More gracefully handle when first indexing times out for large project
Problem
As we learnt from gitlab-com/gl-infra/production#1499 (comment 268403773) the initial indexing of associated resources for a project can fail with a Faraday::TimeoutError
.
It doesn't seem possible to increase the timeout in the scope of a single request but only seems to be possible globally which was previously discussed in #6241 (closed) . For this it probably doesn't make sense to change our global timeout configuration on GitLab.com because then read requests may hang for too long and this can impact availability.
Proposal
One possible option we have is to catch these timeout errors and retry with a smaller batch size or skip that batch. This is important because issue and merge request descriptions have no size limit and so we may always come across an issue or merge request that cannot be indexed but we don't want to just fail the whole project and index none of it. We should be able to skip things that cannot be indexed under the time limit.
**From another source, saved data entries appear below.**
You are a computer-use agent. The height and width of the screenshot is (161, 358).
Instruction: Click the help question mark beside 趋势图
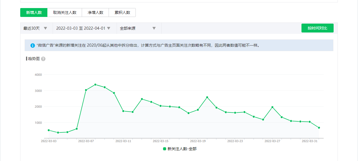pos(43,59)
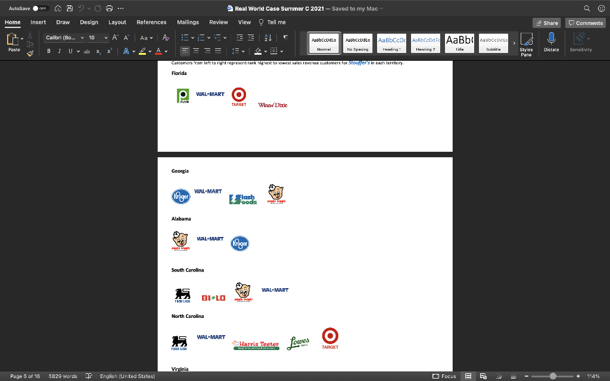Click the Share button

point(546,22)
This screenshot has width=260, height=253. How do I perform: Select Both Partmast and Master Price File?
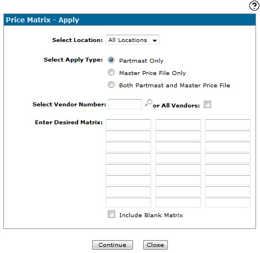coord(111,85)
I think we should reduce batch size to 100,10,1
until we stop seeing timeouts and then if we still get timeouts at batch size of 1
we should be skipping that individual record that cannot be indexed. We will want to add careful logging to this whole process so it's easy to debug in future when certain things aren't being indexed.
Alternative proposal
Rather than retrying with smaller batch sizes to make our way through to the rest of the resources we may wish to just enqueue each batch as a separate job. Then those separate jobs can fail and it won't impact other resources. I believe we do something similar with background migrations in terms of enqueuing a range of IDs in batches.
That (as a first step) would already be valuable since we could get past the large issues and start indexing the merge requests (for example) but as a follow to that step we could have each of these batch jobs then catch any timeout exceptions and requeue themselves with smaller batches down to a single resource at which point we just rely on sidekiq retry limit to kill off any individual resource that cannot be indexed.